The interior walks the line...
The interior walks the line between vintage and modern race car while still feeling inviting. Floor-mounted Titlon pedals require the seat to be moved back roughly 12 inches, and the dash is a Racepak UDX flanked by Auto Meter gauges. Everything is controlled either via the switch panel on the console or the buttons on the steering wheel.
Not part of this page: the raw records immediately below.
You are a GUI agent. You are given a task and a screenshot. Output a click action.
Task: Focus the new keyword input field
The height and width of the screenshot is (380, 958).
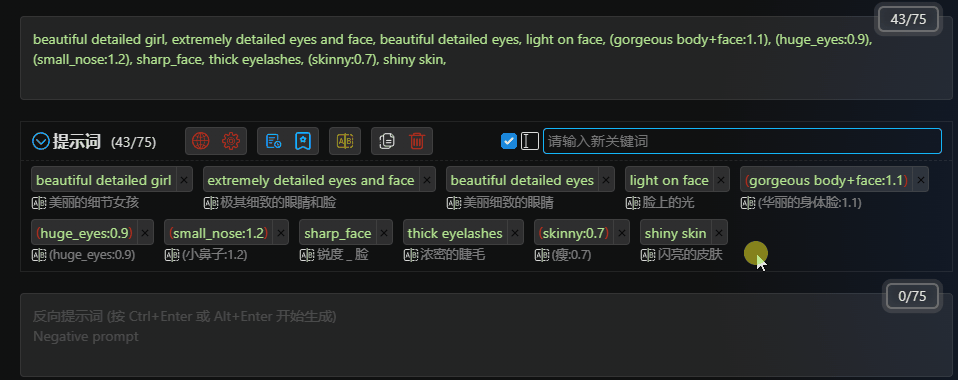[742, 141]
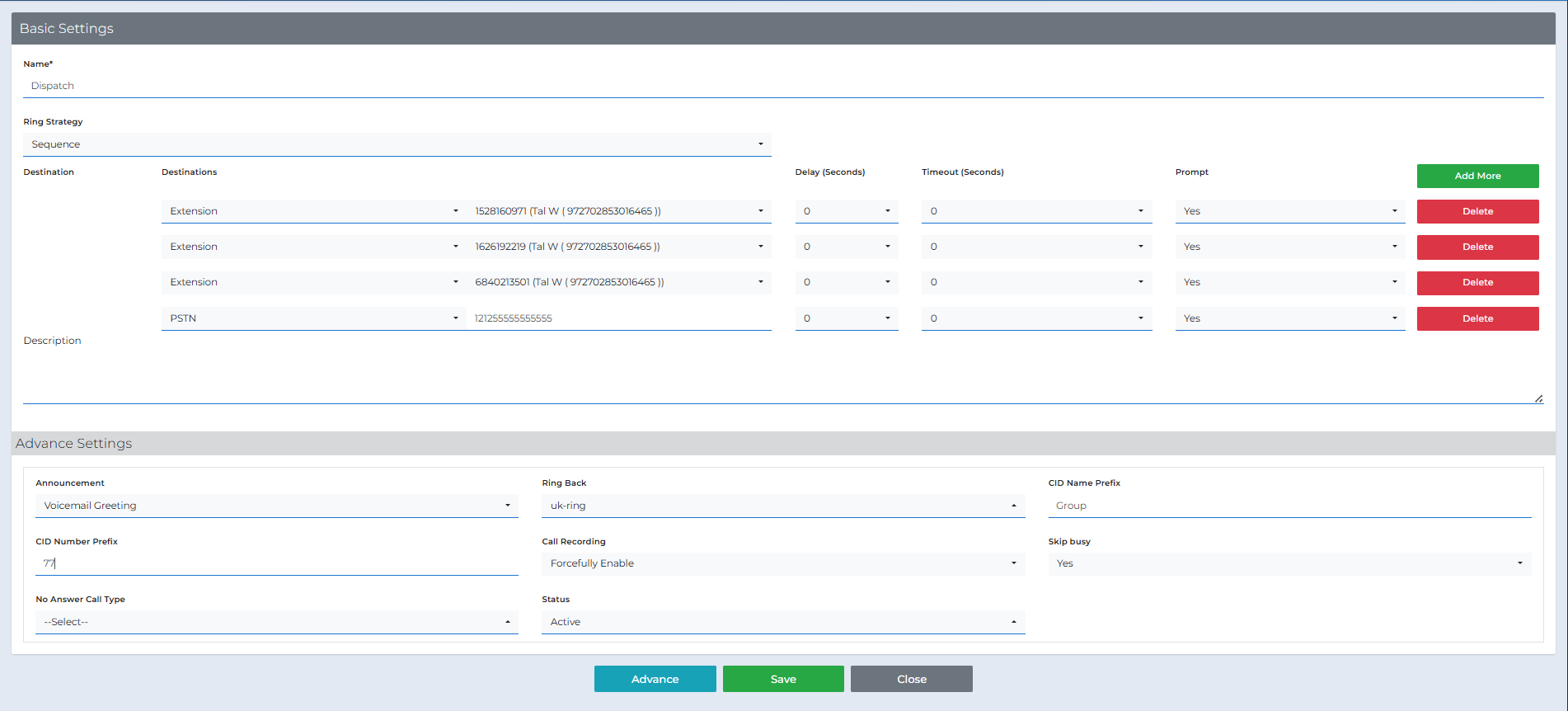Open the Call Recording dropdown
1568x711 pixels.
[782, 563]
Once finished, Xecution caught the attention of Amir Rosenbaum and his crew of racers at Spectre Performance and was invited as a guest in their booth at the 2011 SEMA show. It was a showstopper to say the least, and easily garnered an invite to the Optima Ultimate Street Car Invitational where Filip drove it to an easy Ninth Place overall finish amid some very stiff competition. On top of all that, Xecution was awarded Best Domestic Car at the Ninth Annual Sony Computer Entertainment America (SCEA) Gran Turismo Awards.
To say the past couple of years have been a whirlwind of long hours and hard work for Filip and his fledgling company is an understatement, but it’s all beginning to pay off. CorteX Racing is getting on its feet, and Filip has never been happier. And all because he embraced his passion for hot rodding his ’66 Mustang and letting it take him where it led. We think all of us could use a bit more of that philosophy in life. Where could your hot rodding passion take you?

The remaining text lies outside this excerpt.